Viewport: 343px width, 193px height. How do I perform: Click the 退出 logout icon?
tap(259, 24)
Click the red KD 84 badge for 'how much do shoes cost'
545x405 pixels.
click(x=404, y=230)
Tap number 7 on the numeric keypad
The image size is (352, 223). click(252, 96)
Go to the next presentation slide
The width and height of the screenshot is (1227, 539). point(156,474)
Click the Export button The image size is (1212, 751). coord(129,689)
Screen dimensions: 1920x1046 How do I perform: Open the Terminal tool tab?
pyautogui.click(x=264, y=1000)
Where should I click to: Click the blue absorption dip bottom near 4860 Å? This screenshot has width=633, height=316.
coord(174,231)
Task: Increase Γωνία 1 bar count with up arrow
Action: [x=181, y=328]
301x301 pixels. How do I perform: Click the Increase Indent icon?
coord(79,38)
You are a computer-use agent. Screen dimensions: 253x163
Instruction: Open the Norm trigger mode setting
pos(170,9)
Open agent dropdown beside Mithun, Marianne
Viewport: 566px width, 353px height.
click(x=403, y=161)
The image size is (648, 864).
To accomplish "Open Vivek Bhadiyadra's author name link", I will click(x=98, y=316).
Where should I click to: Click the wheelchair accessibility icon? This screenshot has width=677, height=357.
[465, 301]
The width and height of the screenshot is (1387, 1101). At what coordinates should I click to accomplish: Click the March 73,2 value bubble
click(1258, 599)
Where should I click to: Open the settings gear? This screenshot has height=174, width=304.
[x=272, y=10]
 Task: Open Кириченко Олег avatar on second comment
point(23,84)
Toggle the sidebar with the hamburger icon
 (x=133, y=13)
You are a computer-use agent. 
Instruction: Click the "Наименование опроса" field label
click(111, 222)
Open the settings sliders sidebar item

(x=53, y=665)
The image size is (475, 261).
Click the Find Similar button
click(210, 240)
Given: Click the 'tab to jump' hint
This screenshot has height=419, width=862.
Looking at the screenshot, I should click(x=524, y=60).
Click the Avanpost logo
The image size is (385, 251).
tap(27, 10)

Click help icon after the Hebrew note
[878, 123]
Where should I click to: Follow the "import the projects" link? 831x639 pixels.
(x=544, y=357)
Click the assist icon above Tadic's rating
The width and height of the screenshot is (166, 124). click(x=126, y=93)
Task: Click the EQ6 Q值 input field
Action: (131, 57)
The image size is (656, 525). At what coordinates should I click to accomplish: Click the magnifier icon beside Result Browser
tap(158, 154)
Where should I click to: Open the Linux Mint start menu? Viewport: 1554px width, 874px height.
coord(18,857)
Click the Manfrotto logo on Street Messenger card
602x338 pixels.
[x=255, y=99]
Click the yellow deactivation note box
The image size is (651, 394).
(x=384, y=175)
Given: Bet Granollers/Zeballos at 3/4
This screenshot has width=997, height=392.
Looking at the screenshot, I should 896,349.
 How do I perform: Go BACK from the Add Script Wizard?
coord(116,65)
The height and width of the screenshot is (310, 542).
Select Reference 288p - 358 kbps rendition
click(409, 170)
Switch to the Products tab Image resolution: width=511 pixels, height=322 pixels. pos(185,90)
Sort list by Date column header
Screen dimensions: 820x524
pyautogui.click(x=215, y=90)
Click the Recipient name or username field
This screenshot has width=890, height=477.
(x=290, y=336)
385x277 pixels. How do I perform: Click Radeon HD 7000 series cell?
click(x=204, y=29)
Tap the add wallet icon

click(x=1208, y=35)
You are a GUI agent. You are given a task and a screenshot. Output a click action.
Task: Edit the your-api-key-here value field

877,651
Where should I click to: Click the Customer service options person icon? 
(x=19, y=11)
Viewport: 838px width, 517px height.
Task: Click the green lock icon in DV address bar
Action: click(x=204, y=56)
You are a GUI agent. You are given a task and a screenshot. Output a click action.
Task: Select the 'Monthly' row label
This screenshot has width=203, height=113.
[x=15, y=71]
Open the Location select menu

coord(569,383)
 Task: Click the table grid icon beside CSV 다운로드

Exercise objective — Rewrite the entries from the first line through the line with "(x=133, y=13)", replacing "icon" with "symbol" and leaving everything else the same.

Worked solution —
Viewport: 343px width, 193px height. How do I perform: Click the 退出 logout symbol?
tap(259, 24)
Click the red KD 84 badge for 'how much do shoes cost'
545x405 pixels.
click(x=404, y=230)
Tap number 7 on the numeric keypad
The image size is (352, 223). click(252, 96)
Go to the next presentation slide
The width and height of the screenshot is (1227, 539). point(156,474)
Click the Export button The image size is (1212, 751). coord(129,689)
Screen dimensions: 1920x1046 How do I perform: Open the Terminal tool tab?
pyautogui.click(x=264, y=1000)
Where should I click to: Click the blue absorption dip bottom near 4860 Å? This screenshot has width=633, height=316.
coord(174,231)
Task: Increase Γωνία 1 bar count with up arrow
Action: [x=181, y=328]
301x301 pixels. How do I perform: Click the Increase Indent symbol?
coord(79,38)
You are a computer-use agent. Screen dimensions: 253x163
Instruction: Open the Norm trigger mode setting
pos(170,9)
Open agent dropdown beside Mithun, Marianne
Viewport: 566px width, 353px height.
click(x=403, y=161)
The image size is (648, 864).
To accomplish "Open Vivek Bhadiyadra's author name link", I will click(x=98, y=316).
Where should I click to: Click the wheelchair accessibility symbol? This screenshot has width=677, height=357.
[465, 301]
The width and height of the screenshot is (1387, 1101). At what coordinates should I click to accomplish: Click the March 73,2 value bubble
click(1258, 599)
Where should I click to: Open the settings gear? This screenshot has height=174, width=304.
[x=272, y=10]
 Task: Open Кириченко Олег avatar on second comment
point(23,84)
Toggle the sidebar with the hamburger symbol
 (x=133, y=13)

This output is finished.